-- Records provided follows --
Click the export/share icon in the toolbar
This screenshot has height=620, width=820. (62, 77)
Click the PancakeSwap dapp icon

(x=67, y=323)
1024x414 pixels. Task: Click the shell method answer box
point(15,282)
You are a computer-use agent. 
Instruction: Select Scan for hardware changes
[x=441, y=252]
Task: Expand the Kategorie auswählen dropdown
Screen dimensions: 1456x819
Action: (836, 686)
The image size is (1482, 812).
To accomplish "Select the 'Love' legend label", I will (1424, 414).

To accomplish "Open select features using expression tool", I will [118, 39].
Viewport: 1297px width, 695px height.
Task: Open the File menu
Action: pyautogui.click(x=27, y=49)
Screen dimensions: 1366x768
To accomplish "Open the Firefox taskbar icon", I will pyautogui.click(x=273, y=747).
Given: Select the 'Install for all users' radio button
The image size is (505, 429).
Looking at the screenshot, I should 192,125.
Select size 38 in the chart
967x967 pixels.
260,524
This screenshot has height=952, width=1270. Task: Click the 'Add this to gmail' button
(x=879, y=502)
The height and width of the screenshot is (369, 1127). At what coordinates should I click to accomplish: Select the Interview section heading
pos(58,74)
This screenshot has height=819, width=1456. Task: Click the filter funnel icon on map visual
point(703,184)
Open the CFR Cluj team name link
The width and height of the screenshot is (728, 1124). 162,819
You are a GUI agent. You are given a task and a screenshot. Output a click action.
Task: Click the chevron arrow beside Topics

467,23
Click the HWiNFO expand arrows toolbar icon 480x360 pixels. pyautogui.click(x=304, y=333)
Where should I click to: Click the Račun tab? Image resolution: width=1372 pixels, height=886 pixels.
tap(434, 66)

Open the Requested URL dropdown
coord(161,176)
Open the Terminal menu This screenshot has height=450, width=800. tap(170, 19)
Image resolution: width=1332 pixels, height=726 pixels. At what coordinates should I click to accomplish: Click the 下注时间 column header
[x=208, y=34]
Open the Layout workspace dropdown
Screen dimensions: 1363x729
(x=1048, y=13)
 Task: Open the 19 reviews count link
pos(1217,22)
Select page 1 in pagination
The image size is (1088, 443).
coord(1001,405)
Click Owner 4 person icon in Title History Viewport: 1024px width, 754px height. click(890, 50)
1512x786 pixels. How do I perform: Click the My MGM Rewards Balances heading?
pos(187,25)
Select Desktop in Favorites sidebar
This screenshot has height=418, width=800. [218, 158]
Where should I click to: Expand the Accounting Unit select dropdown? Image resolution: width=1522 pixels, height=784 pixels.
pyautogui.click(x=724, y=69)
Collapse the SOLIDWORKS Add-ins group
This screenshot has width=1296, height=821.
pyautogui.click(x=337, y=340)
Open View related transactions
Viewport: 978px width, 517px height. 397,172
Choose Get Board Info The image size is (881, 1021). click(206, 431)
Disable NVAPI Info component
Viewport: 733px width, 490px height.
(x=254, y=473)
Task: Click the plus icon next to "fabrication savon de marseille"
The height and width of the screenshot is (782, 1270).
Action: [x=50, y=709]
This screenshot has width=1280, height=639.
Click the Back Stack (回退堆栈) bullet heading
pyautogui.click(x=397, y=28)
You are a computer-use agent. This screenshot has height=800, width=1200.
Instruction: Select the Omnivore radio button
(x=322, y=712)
-- Records provided concluded --
The problem
If a line in the data above holds the string "agent", report that line.

Task output
You are a computer-use agent. 
You are a GUI agent. You are given a task and a screenshot. Output a click action.
You are a computer-use agent. This screenshot has height=800, width=1200.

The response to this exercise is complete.